That said, the line about “Your choice to be a fan” is just awful, on a few levels.

I’m running short on time here, so I can’t say everything I’d like, but that phrase right there is so corporate, so detached, so condescending that I’ve been thinking about it since I first saw this yesterday.

In some ways it’s true, of course. Technically, we do choose which teams to follow. Most of us root for the local teams, or the ones our dads follow, or the ones with the player who captured our imagination as kids. I have one friend who decided to be an A’s and Packers fan as a kid because he liked green and yellow. I grew up a Cubs fan because my grandma was a Cubs fan, and the games were always on WGN.

Whatever the reason, we all make our choices, but at some point the word “choice” no longer applies because you can’t “un-choose” it if the team starts stinking or whatever. If you could, how many Royals fans would be left? For that matter, how many Chiefs fans?

■ **Written instruction 1**
Reproduce everything in the passage on sports fandom from "In some ways" down to "how many Chiefs fans?".

Word and element locating data
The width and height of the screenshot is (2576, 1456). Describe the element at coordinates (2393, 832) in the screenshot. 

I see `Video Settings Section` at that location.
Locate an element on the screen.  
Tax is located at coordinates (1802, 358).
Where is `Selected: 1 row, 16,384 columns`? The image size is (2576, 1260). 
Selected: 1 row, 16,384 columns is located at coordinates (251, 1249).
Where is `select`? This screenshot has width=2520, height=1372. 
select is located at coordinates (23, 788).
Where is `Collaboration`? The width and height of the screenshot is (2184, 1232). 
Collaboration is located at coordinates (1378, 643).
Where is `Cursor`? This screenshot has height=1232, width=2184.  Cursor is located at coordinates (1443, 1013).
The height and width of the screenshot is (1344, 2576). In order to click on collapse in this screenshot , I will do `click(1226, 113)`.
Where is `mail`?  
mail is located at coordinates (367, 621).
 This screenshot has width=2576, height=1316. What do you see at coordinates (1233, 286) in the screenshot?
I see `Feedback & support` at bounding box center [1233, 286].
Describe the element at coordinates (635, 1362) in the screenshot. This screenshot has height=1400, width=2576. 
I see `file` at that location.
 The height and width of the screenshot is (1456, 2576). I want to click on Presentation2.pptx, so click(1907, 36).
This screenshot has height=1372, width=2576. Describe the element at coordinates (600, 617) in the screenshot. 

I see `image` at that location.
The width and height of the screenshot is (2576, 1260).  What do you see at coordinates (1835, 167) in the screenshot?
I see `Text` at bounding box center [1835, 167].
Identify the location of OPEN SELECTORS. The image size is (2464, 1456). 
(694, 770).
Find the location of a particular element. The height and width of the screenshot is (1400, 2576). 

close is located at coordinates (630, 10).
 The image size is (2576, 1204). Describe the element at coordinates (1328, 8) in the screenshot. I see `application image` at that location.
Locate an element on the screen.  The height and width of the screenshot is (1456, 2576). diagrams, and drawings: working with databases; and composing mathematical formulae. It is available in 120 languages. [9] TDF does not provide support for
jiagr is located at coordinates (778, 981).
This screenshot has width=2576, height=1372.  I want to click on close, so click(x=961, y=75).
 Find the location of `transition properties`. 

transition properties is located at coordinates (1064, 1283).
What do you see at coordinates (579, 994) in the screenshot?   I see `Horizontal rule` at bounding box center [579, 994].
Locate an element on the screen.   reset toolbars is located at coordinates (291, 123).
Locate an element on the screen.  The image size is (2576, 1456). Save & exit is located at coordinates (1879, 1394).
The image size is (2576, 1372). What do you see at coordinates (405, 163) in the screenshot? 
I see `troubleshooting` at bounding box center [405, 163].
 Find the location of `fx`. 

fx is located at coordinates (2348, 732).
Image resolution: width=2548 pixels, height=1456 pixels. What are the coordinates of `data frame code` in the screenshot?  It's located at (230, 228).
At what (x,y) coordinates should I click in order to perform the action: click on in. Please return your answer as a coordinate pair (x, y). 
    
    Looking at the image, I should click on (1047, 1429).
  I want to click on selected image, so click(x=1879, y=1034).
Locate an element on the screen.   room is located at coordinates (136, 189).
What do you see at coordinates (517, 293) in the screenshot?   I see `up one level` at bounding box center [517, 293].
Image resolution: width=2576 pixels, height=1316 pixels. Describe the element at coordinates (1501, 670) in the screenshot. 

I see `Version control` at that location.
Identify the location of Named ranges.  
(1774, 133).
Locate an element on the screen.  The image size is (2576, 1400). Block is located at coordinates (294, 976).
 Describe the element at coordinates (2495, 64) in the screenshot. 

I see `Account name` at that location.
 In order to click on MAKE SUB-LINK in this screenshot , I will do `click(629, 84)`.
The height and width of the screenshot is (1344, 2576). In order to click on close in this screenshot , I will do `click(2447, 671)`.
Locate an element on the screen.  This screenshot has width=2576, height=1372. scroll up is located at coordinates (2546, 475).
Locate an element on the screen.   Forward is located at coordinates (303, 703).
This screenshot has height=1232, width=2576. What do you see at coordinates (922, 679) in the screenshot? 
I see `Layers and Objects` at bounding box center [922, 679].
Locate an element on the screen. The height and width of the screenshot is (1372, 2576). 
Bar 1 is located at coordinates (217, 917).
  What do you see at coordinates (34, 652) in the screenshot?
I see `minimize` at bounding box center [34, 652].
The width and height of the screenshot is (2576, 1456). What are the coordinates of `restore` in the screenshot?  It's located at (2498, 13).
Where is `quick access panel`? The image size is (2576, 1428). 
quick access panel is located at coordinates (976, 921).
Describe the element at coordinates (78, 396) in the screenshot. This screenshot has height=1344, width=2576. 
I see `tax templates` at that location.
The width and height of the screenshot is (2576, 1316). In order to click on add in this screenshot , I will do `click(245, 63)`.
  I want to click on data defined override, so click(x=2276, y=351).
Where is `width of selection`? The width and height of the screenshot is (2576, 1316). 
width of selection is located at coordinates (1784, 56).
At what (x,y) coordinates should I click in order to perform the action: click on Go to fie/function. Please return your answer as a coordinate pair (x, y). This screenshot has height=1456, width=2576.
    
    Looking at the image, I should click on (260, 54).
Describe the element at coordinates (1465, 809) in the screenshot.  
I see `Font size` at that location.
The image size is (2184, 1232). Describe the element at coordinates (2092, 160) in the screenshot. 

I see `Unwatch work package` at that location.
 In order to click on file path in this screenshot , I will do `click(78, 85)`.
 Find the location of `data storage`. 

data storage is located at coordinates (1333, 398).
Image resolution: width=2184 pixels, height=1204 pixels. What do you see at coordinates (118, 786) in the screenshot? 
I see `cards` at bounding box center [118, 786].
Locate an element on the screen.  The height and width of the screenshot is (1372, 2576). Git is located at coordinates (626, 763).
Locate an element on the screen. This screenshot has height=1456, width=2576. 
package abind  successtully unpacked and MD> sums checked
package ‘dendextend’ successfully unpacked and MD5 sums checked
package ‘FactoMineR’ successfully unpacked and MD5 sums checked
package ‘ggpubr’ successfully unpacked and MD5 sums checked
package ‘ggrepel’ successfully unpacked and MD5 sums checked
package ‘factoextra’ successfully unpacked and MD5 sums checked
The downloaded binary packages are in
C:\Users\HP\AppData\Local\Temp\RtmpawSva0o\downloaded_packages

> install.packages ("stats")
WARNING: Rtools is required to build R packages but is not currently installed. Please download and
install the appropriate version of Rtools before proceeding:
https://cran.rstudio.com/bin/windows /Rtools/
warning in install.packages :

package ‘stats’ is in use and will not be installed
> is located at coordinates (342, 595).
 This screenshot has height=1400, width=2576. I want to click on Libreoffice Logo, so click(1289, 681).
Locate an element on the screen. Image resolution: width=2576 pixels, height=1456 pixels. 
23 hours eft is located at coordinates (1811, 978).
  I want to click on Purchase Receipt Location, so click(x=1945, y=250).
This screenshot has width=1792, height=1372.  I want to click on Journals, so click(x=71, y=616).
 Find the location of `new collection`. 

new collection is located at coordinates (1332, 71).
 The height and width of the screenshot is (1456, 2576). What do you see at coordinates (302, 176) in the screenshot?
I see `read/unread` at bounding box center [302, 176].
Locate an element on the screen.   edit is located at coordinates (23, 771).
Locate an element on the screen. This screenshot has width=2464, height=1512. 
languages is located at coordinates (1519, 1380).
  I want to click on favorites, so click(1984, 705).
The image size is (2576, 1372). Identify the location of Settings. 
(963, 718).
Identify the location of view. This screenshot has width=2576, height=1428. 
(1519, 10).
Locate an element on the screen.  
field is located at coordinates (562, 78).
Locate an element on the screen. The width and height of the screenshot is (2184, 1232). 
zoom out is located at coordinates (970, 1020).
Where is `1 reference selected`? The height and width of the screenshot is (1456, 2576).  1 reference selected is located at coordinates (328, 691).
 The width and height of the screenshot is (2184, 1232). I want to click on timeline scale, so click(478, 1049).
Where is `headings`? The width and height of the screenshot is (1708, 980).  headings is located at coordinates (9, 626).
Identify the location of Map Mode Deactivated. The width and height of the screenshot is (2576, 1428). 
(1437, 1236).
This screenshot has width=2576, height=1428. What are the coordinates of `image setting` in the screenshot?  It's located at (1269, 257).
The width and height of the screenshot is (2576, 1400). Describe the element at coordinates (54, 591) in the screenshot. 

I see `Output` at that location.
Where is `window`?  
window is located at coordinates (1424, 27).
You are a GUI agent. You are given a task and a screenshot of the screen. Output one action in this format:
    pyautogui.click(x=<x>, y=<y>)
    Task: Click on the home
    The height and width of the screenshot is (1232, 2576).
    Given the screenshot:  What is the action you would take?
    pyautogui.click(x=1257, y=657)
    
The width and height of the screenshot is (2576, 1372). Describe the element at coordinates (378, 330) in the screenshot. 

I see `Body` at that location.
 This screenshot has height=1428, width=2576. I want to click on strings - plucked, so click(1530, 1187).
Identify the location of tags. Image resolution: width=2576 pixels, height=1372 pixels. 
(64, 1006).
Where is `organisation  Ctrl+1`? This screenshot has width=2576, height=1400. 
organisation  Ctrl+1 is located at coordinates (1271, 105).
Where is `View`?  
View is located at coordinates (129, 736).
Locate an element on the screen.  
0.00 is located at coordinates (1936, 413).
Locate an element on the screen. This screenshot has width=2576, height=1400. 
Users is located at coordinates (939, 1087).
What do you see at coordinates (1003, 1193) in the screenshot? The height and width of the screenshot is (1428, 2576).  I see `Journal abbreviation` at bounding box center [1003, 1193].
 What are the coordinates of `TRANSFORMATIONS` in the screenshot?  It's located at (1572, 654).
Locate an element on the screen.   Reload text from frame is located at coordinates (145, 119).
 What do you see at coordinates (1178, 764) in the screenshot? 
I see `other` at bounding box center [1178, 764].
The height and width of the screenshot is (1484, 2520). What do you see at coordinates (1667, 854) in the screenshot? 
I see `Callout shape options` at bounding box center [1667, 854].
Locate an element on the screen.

■ **Written instruction 2**
Transcribe everything in the listing from the line that contains "coordinates (1443, 1013)." down to the line that contains "click on collapse", including both of those lines.

■ **Written answer 1**
In some ways it’s true, of course. Technically, we do choose which teams to follow. Most of us root for the local teams, or the ones our dads follow, or the ones with the player who captured our imagination as kids. I have one friend who decided to be an A’s and Packers fan as a kid because he liked green and yellow. I grew up a Cubs fan because my grandma was a Cubs fan, and the games were always on WGN.

Whatever the reason, we all make our choices, but at some point the word “choice” no longer applies because you can’t “un-choose” it if the team starts stinking or whatever. If you could, how many Royals fans would be left? For that matter, how many Chiefs fans?

■ **Written answer 2**
Where is `Cursor`? This screenshot has height=1232, width=2184.  Cursor is located at coordinates (1443, 1013).
The height and width of the screenshot is (1344, 2576). In order to click on collapse in this screenshot , I will do `click(1226, 113)`.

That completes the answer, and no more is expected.